Dan ketika malam tiba, bait-bait puisimu pun sirna.
"Jangan takut. Aku akan segera menghadap Bapakmu."
"Tapi, bagaimana jika kamu berdusta?"
"Sayang. Seribu mil dari sini terempas lautan. Ribuan jam kita bersama. Hari-hari yang penuh warna. Ingatkah kau berapa banyak kita bertengkar. Namun aku masih sanggup meyakinkanmu. Duri-duri kehidupan telah kucabuti. Demi kamu. Lalu mengapa kau masih saja ragu. Kemarilah. Dekap aku. Cinta yang tulus nan terus berkobar adalah kita. Kemarilah, dekad daku. Selalu."
"Aku selalu sayang kamu."
(***)
Semilir angin mengusik. Entahlah. Dinginnya udara Nganjuk sepertinya tak mampu mengalahkan gerah hati, risau, gundah, gulana. Perasaaan yang selalu menggelayut setiap malam. Saat memori itu kembali terputar otomatis dalam benak. Karena kamu.

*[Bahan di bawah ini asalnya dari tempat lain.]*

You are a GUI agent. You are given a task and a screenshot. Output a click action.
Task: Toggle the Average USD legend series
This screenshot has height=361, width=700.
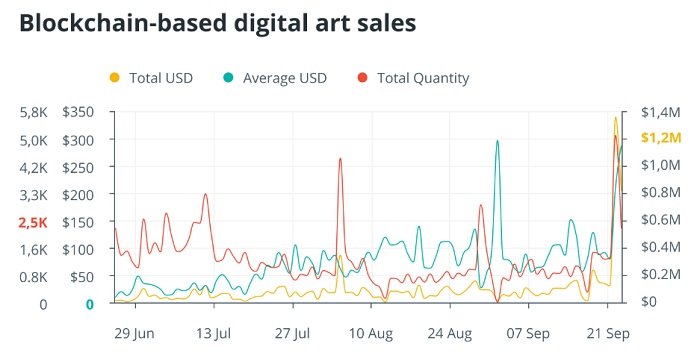tap(275, 78)
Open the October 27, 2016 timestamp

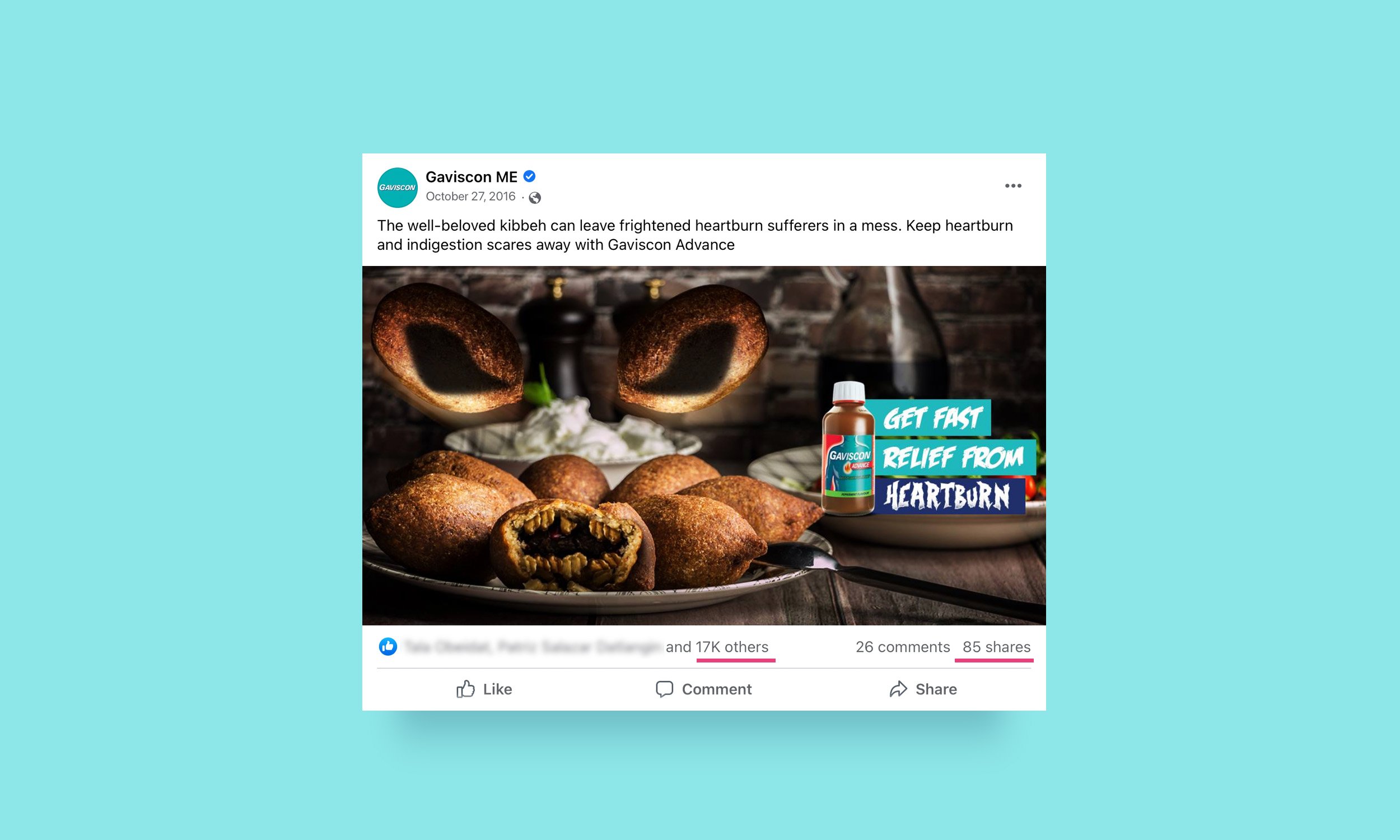coord(470,197)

Kamu berubah. Sejak kau berhasil memilikiku sepenuhnya, kegagahanmu seolah luntur. Aku baru tahu sekarag, jika puncak kegagahan lelaki terletak pada seberapa bisa mendapatkan wanita suci. Lima belas tahun berlalu, namun masihku ingat, betapa gagahnya kau meyakinkanku untuk bersama, atau sekedar hanya mengajakku makan bersama. Padahal kau tahu, tak pernah ku mengijinkan seorang lelaki di kampus mendekat. Kala itu.
Awal mula hanya makan. Lalu kau ulangi. Hingga suatu hari kau benar-benar membuatku jatuh. Jatuh begitu dalam. Kau menjatuhkanku pada satu titik, waktu itu. Hanya baris lilin, ranjang, selimut, dan dua pasang bantal guling menjadi saksi, ke-egoisanmu. AKu jatuh padamu.
"Namun sekarang mana, Kang Arman! Kau pergi hanya karena aku tidak cantik lagi." Kataku padamu pagi itu. Gelas-piring kubanting kuat-kuat di lantai.Â
Kau hanya diam. Rautmu terlihat bahwa kau merasa bersalah. "Maafkan Akang, Nisa."